Activity: Pictures must be left out. Retype exactly the lines from the one containing "Task: Open the hamburger navigation menu" through the last line of the records below.
*** Opening of Dataset entries ***
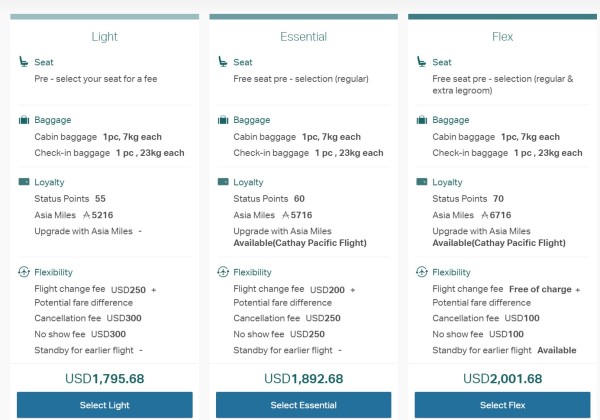Screen dimensions: 600x420
Task: Click the Flexibility plane icon under Flex
Action: pos(422,272)
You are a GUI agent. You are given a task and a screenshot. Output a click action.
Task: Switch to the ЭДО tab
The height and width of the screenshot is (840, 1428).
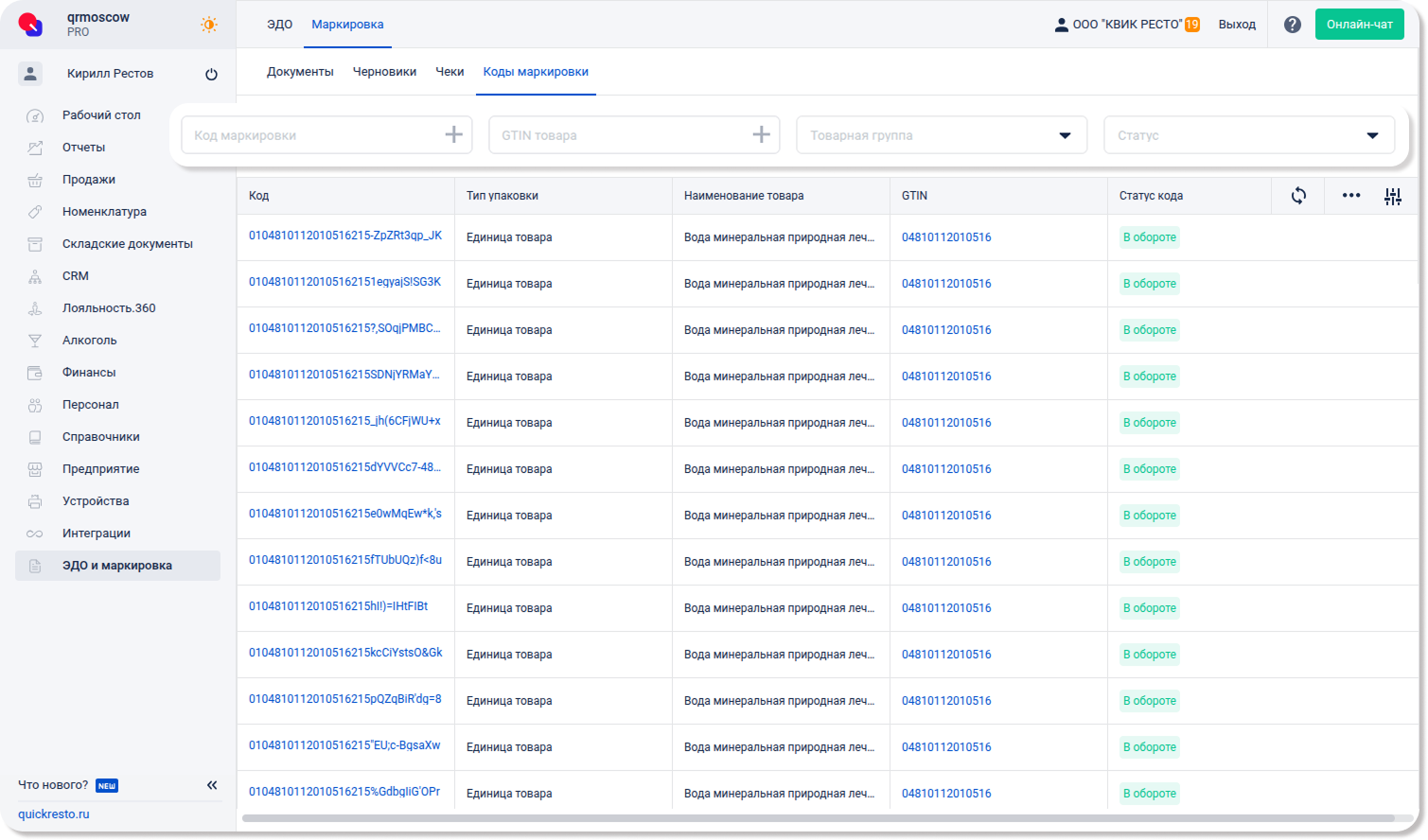tap(279, 25)
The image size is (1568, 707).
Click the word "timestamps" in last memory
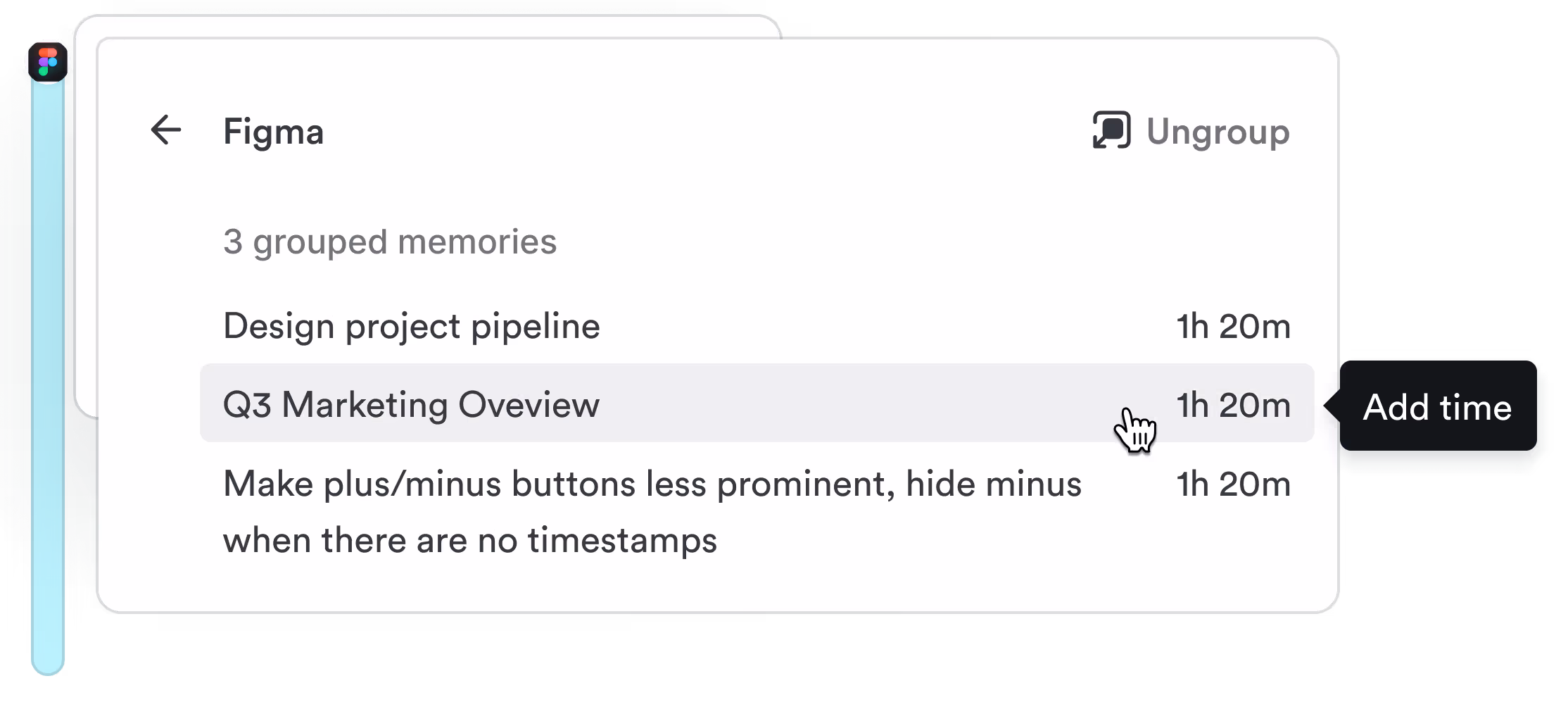(x=622, y=541)
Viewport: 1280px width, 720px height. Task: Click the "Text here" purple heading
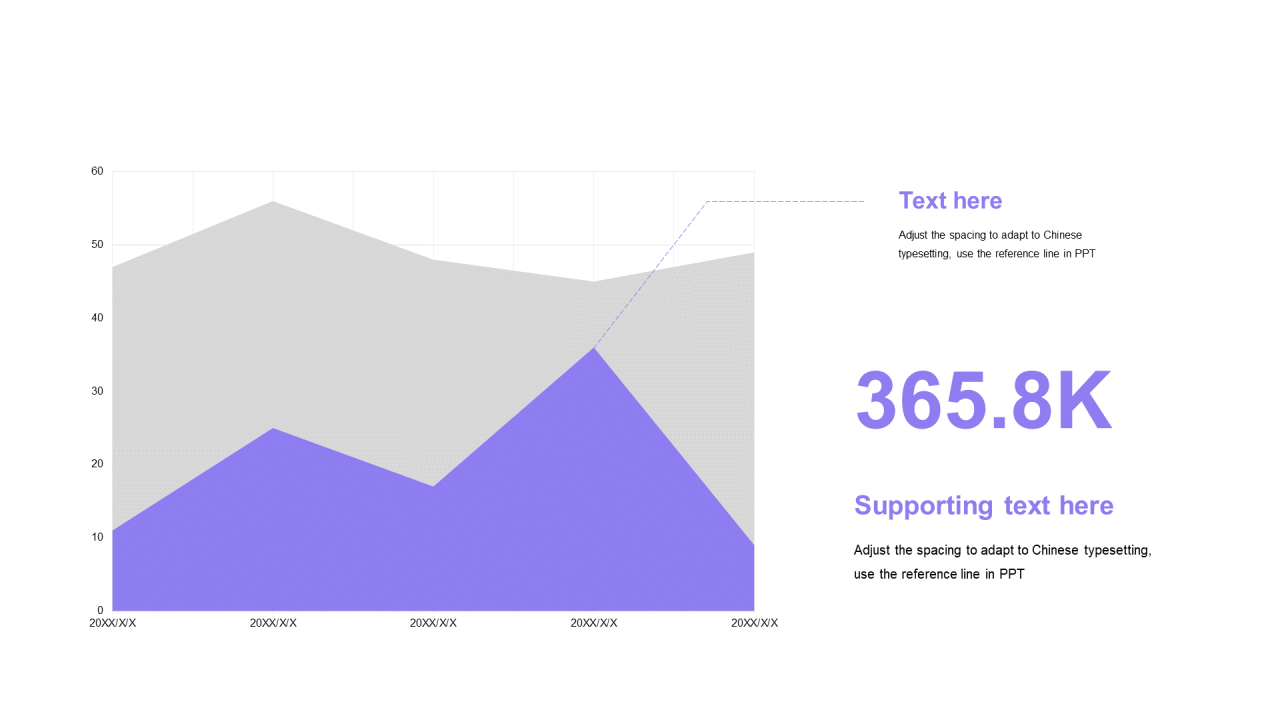pyautogui.click(x=950, y=201)
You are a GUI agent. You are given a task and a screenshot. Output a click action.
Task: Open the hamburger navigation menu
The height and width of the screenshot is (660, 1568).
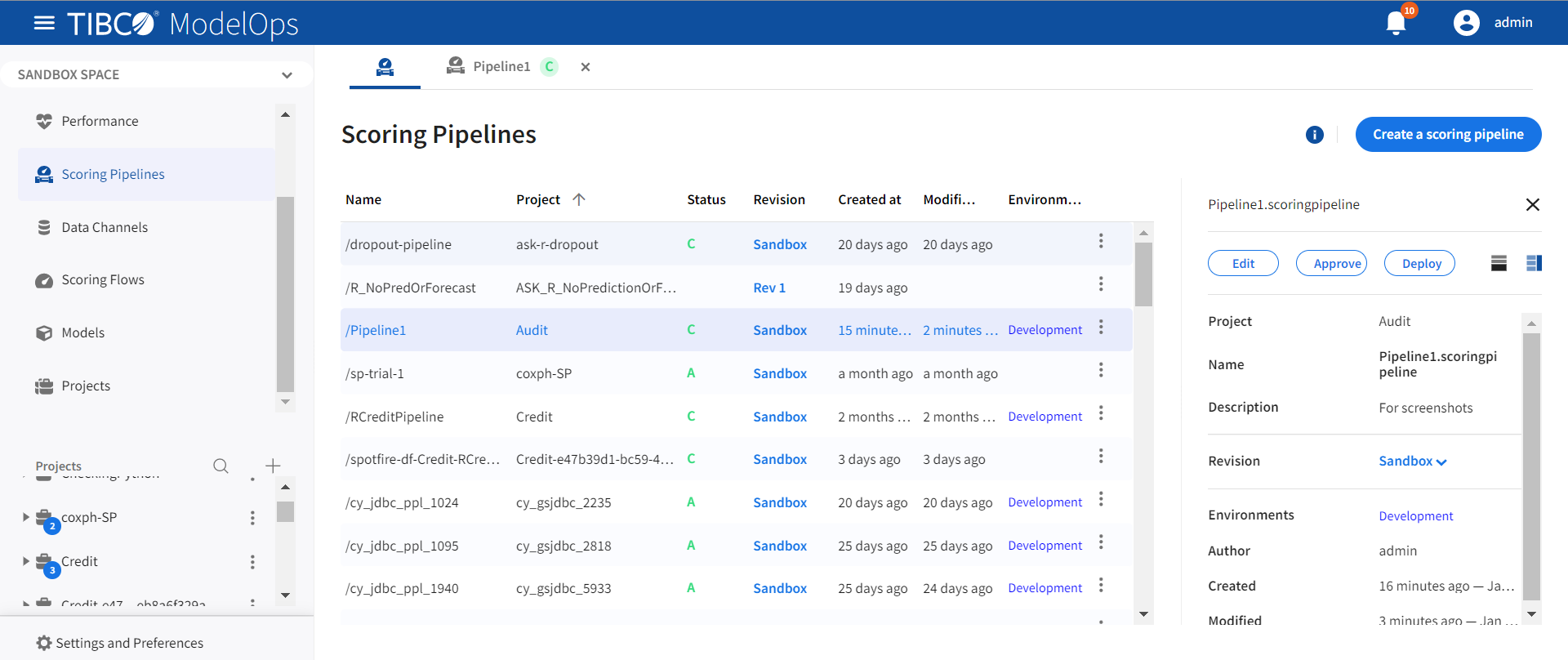pyautogui.click(x=44, y=23)
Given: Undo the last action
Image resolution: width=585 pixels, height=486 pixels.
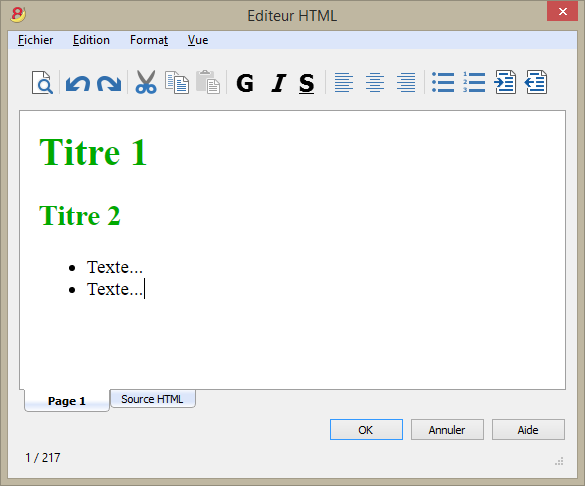Looking at the screenshot, I should 78,83.
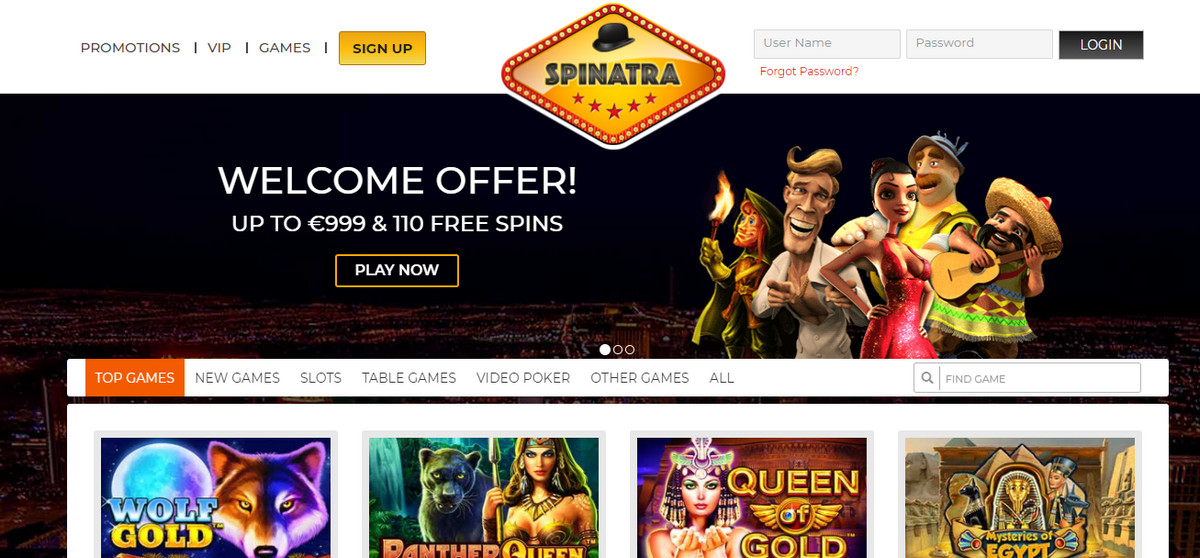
*** Close of Dataset entries ***
Result of this exercise:
Task: Open the hamburger navigation menu
The height and width of the screenshot is (660, 1568).
pyautogui.click(x=44, y=23)
Given: Undo the last action
Image resolution: width=585 pixels, height=486 pixels.
Looking at the screenshot, I should 78,83.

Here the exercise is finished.